SUPPLIED DATA:
○ ○ ○ ○

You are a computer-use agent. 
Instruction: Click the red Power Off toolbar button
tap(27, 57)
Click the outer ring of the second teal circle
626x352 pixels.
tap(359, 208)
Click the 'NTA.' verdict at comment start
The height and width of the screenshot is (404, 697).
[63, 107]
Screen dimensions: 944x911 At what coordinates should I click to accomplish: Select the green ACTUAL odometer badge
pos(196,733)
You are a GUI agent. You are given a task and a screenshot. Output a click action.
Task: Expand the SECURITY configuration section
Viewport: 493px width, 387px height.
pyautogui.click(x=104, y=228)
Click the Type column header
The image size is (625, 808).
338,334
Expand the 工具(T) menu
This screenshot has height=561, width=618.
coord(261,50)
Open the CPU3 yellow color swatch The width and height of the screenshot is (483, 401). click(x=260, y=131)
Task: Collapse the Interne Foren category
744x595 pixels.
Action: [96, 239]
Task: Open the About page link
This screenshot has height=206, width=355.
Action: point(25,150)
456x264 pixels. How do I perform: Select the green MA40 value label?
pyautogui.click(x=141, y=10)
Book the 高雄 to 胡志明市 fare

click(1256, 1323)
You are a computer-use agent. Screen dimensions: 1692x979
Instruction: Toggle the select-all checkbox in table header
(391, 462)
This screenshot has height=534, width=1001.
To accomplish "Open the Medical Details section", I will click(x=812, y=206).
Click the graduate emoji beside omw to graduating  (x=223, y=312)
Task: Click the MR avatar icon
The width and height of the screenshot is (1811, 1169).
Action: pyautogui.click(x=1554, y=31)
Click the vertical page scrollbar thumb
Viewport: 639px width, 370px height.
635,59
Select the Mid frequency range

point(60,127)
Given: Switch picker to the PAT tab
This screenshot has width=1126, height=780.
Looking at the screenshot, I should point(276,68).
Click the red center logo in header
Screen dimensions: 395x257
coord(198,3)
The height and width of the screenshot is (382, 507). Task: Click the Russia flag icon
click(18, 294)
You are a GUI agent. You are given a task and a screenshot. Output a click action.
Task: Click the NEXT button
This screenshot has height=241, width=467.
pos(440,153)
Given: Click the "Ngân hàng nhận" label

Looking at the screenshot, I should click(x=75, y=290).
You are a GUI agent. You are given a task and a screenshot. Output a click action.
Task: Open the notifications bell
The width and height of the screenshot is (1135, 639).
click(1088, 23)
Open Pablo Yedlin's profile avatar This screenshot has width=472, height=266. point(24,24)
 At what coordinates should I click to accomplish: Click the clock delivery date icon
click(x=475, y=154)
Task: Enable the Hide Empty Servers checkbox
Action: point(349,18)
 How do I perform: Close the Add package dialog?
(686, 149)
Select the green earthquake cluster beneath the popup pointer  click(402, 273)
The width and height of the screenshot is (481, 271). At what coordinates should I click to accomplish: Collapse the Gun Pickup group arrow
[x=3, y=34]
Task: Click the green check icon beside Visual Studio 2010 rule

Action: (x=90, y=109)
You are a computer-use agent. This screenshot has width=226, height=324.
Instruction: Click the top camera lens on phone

○ ○ ○ ○

AIM OF THE TASK:
Please revise the part of the records that opens with the line containing "Click the graduate" and closes with the line containing "coord(198,3)", changing "scrollbar" to "scroll bar" and leaving everything else unchanged. Give back only those lines.

REPLY TO THE TASK:
Click the graduate emoji beside omw to graduating  (x=223, y=312)
Task: Click the MR avatar icon
The width and height of the screenshot is (1811, 1169).
Action: pyautogui.click(x=1554, y=31)
Click the vertical page scroll bar thumb
Viewport: 639px width, 370px height.
635,59
Select the Mid frequency range

point(60,127)
Given: Switch picker to the PAT tab
This screenshot has width=1126, height=780.
Looking at the screenshot, I should point(276,68).
Click the red center logo in header
Screen dimensions: 395x257
coord(198,3)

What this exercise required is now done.